### EXERCISE GOAL
Among the records below, find the line that has "This screenshot has height=896, width=1349."; from there, give the lines again exactly, and stop after the line that has "This screenshot has height=634, width=1018.".

### INFORMATION SHOWN
————————

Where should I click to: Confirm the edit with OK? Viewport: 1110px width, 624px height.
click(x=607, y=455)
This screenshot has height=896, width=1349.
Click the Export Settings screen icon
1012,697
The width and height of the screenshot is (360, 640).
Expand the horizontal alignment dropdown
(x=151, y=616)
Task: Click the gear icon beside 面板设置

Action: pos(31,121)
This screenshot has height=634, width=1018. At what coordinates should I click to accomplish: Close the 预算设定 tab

————————

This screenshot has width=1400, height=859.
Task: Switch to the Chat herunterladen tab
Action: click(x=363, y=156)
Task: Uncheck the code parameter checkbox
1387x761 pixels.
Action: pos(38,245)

————————

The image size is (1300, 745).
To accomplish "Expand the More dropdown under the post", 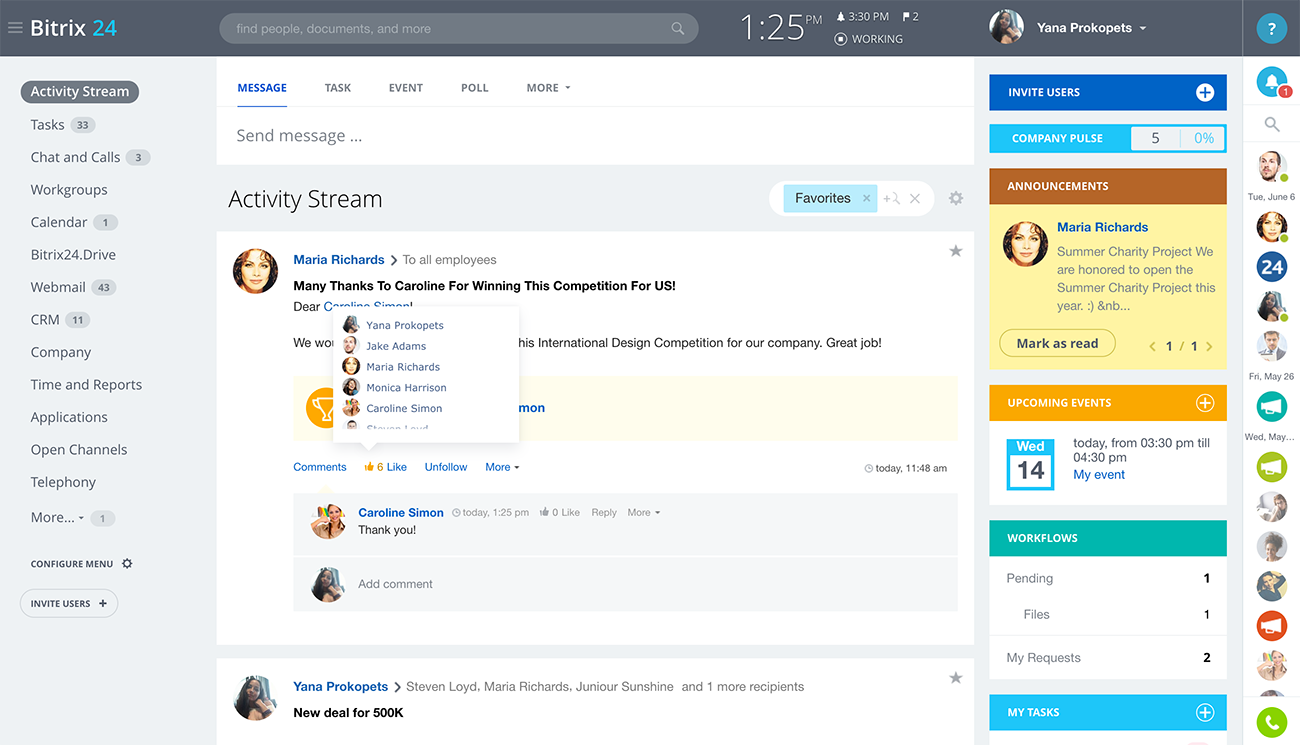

————————

### TASK OUTPUT
This screenshot has height=896, width=1349.
Click the Export Settings screen icon
1012,697
The width and height of the screenshot is (360, 640).
Expand the horizontal alignment dropdown
(x=151, y=616)
Task: Click the gear icon beside 面板设置

Action: pos(31,121)
This screenshot has height=634, width=1018. At what coordinates should I click to accomplish: Close the 预算设定 tab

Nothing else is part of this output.